Hojas de papel | Va que va, juventud
“Ser joven y no ser revolucionario es una contradicción hasta biológica”, escrituró el 2 de diciembre de 1972, en la Universidad de Guadalajara, el entonces presidente de Chile, Salvador Allende.
Ese día fue muy aplaudido por los jóvenes ahí presentes y muchos que no estuvieron pero que a lo lejos pararon la oreja al escuchar la noticia de aquel mandamiento. Son muchos los aludidos porque según la ONU se es joven cuando se tienen de 15 a 29 años de edad.
Ah, porque eso sí: los jóvenes tienen esa responsabilidad, la de llevar al mundo, a su país, a su entidad, a su municipio, a su campo, a sus mares, a sus mesetas, a sus sierras y montañas hacia el todo cumplido para todos.
En 1905, Albert Einstein, entonces un físico desconocido que apenas tenía 26 años de edad y que trabajaba en la Oficina de Patentes de Berna, Suiza, publicó su teoría de la relatividad especial. Fue el principio de lo que sería la nueva percepción del universo.
En México viven 31.2 millones de adolescentes y jóvenes de 15 a 29 años, de los cuales 10.8 millones son adolescentes de 15 a 19 años.
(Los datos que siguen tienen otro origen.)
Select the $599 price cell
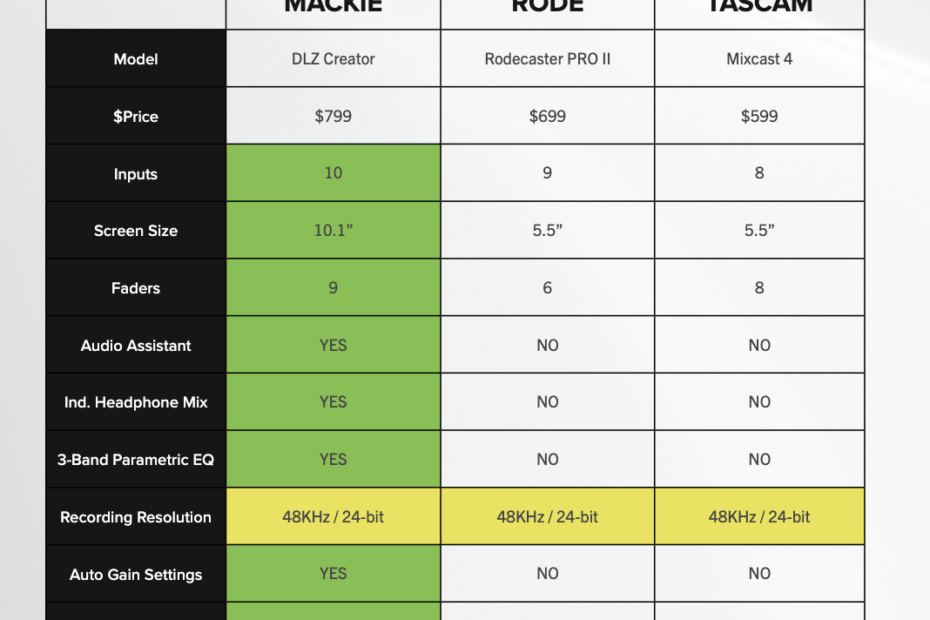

Todos ellos están ahí y al mismo tiempo que tienen la ilusión de vida y el sueño de ese futuro que rechine de felicidad.
No obstante también es cierto que a diciembre de 2023 en México el 20.9 por ciento de los jóvenes de entre 15 y 29 años no estudian ni trabajan, según informe de la OCDE.
Pero sobre todo hay la otra juventud, la creativa, la de la ilusión por el día a día, la de la fuerza y fortaleza y la del sueño por un mejor futuro que se encuentra en el trabajo, en la educación, en la formación de sus entendederas.
Ah, porque eso de construirse a sí mismo, como ocurre con toda frecuencia en México, es cosa seria, es cosa de meterle duro al trabajo, pero sobre todo al estudio como única salida hacia una nueva ruta vital. De cada uno depende lo que sigue.
Hay jóvenes en el campo que trabajan de sol a sol. Están ahí y es su vida, acaso feliz, pero siempre productiva y creativa; los hay en las fábricas, en los talleres, en las empresas, en el trabajo rudo de las minas, de los servicios o también en la economía informal…
Los hay a raudales que estudian en preparatorias y universidades en las que aprenden por qué la O es redonda y en donde dialogan de sus libros preferidos, de sus materias preferidas, de su futuro preferido.
Agosto 12: Día Internacional de la Juventud: “Mi destino es el que yo decido. El que yo elijo para mí: ¿A quién le importa lo que yo haga?... ¿A quién le importa lo que yo diga?”